The mean number of polychromatic erythrocytes (PCEs) was not decreased after treatment with the test item as compared to the mean value of PCEs of the vehicle control indicating that p-Cresolmethylether did not have any cytotoxic properties in the bone marrow.

In comparison to the corresponding vehicle controls there was no statistically significant or biologically relevant enhancement in the frequency of the detected micronuclei at any preparation interval and dose level after administration of the test item.

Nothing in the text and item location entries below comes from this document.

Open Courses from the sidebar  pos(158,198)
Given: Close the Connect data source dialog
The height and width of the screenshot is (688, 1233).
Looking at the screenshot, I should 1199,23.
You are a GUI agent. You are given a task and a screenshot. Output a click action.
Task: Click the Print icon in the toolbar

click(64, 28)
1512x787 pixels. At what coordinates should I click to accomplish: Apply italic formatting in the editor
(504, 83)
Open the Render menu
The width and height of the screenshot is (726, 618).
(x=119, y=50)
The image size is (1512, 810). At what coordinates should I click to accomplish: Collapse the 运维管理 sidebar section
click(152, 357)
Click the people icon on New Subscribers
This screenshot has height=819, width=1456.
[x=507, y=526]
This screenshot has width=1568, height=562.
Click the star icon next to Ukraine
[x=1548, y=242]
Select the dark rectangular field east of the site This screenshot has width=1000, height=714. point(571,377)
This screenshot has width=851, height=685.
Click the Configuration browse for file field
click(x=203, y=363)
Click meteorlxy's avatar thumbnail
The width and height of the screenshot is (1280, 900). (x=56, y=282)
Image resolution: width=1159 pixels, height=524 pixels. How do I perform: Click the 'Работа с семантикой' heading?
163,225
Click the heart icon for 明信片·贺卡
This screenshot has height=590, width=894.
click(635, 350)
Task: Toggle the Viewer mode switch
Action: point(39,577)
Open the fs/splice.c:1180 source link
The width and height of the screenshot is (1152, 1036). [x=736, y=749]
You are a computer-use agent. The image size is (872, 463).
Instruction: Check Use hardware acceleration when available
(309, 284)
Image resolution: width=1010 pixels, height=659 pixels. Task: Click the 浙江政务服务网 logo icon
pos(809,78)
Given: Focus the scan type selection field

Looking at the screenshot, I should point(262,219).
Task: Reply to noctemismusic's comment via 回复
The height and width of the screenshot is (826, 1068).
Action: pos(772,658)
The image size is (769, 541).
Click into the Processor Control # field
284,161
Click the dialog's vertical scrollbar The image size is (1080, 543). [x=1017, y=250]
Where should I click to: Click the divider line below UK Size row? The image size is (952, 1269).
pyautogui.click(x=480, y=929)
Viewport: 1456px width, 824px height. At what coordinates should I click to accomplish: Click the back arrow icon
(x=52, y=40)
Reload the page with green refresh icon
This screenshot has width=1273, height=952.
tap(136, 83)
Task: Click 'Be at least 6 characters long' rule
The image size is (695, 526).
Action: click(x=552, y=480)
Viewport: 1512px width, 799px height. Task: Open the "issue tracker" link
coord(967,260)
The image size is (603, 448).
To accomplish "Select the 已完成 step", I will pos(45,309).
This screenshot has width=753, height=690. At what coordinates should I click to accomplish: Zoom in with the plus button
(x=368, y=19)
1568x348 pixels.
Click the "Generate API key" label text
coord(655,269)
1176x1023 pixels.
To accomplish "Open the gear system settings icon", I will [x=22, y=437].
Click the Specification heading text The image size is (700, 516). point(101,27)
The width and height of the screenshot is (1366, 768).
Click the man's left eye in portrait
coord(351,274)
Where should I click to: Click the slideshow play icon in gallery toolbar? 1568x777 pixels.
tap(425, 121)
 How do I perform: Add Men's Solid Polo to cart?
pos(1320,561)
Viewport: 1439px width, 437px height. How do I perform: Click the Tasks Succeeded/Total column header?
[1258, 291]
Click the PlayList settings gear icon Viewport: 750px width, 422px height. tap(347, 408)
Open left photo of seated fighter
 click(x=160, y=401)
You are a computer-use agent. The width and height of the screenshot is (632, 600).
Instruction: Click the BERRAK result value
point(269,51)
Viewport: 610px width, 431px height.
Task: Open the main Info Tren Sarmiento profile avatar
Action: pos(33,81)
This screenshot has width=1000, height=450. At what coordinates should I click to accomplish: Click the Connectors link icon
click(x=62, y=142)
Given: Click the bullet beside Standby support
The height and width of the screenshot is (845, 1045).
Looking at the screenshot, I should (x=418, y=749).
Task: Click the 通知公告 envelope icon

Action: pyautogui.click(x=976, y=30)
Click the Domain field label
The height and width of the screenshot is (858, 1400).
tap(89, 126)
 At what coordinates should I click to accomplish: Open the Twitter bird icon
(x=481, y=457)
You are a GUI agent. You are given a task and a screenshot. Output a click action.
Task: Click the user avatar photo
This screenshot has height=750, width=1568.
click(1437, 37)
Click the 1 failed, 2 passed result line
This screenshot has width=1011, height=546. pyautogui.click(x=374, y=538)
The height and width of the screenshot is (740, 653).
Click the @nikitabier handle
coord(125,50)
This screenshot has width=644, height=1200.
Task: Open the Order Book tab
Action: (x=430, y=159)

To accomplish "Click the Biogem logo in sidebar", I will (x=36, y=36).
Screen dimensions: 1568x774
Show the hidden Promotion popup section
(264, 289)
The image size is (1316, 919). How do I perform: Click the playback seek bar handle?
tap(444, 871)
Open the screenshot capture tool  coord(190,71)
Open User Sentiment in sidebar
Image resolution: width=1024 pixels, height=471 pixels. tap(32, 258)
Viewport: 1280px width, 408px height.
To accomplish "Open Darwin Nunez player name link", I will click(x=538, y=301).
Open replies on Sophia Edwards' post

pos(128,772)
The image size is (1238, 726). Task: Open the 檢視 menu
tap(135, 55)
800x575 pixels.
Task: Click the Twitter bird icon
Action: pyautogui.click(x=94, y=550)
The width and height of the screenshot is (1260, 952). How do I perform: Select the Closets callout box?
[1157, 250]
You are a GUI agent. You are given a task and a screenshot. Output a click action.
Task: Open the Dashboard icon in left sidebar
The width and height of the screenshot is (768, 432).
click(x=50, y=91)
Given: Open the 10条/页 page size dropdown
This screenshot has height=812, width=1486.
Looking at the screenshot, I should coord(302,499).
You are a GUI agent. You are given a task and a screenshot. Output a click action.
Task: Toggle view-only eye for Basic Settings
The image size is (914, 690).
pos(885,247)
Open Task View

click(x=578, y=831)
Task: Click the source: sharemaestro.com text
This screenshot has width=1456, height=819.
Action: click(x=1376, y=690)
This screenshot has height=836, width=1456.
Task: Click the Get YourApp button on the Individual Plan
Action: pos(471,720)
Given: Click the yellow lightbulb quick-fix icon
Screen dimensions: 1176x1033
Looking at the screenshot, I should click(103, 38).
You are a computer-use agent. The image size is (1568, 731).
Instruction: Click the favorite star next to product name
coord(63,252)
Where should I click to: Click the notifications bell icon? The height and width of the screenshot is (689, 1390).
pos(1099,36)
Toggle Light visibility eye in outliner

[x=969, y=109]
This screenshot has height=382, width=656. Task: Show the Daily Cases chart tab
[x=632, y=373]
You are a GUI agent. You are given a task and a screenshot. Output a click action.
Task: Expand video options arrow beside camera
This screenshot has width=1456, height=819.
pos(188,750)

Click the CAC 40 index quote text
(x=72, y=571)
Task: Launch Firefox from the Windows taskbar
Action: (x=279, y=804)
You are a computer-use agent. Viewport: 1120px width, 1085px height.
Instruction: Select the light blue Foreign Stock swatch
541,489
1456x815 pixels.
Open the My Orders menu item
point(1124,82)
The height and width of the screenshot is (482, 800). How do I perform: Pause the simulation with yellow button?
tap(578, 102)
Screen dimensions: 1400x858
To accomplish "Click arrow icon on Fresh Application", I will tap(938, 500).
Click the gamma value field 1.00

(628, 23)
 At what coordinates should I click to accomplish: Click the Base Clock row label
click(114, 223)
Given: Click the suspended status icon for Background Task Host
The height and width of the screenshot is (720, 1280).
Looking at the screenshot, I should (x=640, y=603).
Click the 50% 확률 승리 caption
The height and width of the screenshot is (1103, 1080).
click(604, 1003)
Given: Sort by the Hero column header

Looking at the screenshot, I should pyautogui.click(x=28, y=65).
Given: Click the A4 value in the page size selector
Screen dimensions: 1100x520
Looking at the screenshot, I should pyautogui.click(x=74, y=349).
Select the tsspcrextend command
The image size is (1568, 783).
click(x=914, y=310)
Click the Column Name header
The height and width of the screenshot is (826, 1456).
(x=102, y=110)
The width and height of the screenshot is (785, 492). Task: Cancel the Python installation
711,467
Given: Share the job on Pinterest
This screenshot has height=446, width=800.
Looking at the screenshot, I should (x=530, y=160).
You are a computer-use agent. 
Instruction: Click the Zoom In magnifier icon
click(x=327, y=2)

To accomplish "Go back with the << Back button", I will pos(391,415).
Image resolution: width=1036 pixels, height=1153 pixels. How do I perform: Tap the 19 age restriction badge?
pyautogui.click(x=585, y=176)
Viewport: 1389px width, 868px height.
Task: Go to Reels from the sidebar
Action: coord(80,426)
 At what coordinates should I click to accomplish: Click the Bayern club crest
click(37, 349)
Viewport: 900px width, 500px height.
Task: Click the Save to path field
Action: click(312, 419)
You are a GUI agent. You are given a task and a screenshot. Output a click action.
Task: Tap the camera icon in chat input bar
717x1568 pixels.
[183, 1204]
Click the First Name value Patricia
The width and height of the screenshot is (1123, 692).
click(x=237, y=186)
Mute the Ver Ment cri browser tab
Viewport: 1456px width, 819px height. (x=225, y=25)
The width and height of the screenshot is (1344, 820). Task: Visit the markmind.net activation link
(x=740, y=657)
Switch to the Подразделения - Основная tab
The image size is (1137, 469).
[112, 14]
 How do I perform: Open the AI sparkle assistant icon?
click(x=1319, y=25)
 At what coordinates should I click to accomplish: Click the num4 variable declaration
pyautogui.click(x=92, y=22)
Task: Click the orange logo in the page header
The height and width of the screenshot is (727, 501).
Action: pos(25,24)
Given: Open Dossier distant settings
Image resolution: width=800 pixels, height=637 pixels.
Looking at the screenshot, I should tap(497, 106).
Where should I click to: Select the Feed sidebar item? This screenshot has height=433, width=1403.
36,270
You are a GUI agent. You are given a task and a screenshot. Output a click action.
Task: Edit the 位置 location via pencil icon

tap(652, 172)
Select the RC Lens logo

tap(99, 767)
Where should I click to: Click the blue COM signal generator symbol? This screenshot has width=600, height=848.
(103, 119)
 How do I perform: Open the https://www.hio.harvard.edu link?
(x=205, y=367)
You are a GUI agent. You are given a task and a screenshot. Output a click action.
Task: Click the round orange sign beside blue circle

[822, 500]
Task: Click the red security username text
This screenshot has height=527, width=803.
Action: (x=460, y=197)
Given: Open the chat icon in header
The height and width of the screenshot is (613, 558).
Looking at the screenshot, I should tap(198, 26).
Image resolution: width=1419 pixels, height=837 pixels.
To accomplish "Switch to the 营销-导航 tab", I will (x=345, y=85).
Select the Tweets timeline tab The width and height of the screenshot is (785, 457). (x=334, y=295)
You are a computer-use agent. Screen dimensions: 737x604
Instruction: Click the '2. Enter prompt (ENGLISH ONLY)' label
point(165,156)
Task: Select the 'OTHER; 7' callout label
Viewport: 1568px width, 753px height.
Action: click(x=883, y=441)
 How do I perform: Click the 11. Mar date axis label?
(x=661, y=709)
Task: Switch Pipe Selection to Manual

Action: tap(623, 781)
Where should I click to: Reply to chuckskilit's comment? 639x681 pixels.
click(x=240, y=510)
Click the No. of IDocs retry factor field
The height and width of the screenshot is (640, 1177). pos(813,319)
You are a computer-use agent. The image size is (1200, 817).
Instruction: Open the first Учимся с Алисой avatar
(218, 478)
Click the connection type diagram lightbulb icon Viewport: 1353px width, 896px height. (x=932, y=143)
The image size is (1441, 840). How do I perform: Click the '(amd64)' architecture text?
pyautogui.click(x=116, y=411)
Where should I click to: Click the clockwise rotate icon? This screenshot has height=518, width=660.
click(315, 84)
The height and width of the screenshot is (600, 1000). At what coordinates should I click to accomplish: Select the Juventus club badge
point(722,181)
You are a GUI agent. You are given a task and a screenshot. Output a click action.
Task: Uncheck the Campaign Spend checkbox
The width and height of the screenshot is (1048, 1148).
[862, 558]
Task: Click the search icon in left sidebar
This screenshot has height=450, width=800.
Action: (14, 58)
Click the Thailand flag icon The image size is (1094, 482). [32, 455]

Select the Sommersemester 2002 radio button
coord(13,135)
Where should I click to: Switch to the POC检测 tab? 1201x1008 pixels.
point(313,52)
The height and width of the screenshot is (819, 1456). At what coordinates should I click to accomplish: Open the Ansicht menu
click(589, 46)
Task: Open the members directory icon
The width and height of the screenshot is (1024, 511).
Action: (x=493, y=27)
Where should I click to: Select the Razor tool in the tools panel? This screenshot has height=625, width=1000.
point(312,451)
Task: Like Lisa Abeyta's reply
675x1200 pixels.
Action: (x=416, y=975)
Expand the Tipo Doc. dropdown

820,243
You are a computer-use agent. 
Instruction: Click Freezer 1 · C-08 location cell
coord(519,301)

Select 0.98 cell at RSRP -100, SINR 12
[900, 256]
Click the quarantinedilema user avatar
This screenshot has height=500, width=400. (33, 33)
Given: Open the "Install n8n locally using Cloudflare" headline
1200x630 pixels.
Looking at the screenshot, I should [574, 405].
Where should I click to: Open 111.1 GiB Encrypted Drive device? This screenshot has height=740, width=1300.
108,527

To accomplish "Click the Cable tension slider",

Test group	Dose (mg/kg bw)	Sampling time (h)	PCEs with micronuclei (%)	PCE per 2000 erythocytes
Vehicle	0	24	0.150	1181
Test item	500	24	0.100	1196
Test item	1000	24	0.079	1207
Test item	2000	24	0.114	1141
Positive ctrl.	40	24	2.840	1155
Vehicle	0	48	0.070	1232
Test item	2000	48	0.064	1030

Applicant's summary and conclusion

Conclusions:

It can be stated that under the experimental conditions reported, the test item did not induce micronuclei as determined by the micronucleus test with bone marrow cells of the mouse. Therefore, p-Cresolmethylether is considered to be non-mutagenic in this micronucleus assay.

Executive summary:

The ability of p-Cresolmethylether to induce micronuclei in polychromatic erythrocytes (PCE) was investigated in the bone marrow of mice. The test item was fomulated in corn oil (vehicle control) and administered by gavage at :24 h preparation interval: 500, 1000, and 2000 mg/kg b.w and 48 h preparation interval: 2000 mg/kg b.w. Postive controls recieved 40 mg/kg bw cyclophosphamide orally. Seven males per test group (except the vehicle and positive control groups with 5 males each) were evaluated for the occurrence of micronuclei. Per animal 2000 polychromatic erythrocytes (PCEs) were scored for micronuclei. To describe a cytotoxic effect due to the treatment with the test item the ratio between polychromatic and normochromatic erythrocytes was determined in the same sample and reported as the number of PCEs per 2000 erythrocytes. The highest dose (2000 mg/kg; maximum guideline-recommended dose) was estimated by a pre-experiment to be suitable. Since no gender specific differences concerning signs of toxicity in the pre-experiment were observed, the main study was performed using males only. After treatment with the test item the number of PCEs was not substantially decreased as compared to the mean value of PCEs of the vehicle control thus indicating that pCresolmethylether did not exert any cytotoxic effects in the bone marrow. In comparison to the corresponding vehicle controls there was no biologically relevant or statistically significant enhancement in the frequency of the detected micronuclei at any preparation interval after administration of the test item and with any dose level used. Under the experimental conditions reported, p-Cresolmethylether is considered to be non-mutagenic in this micronucleus assay.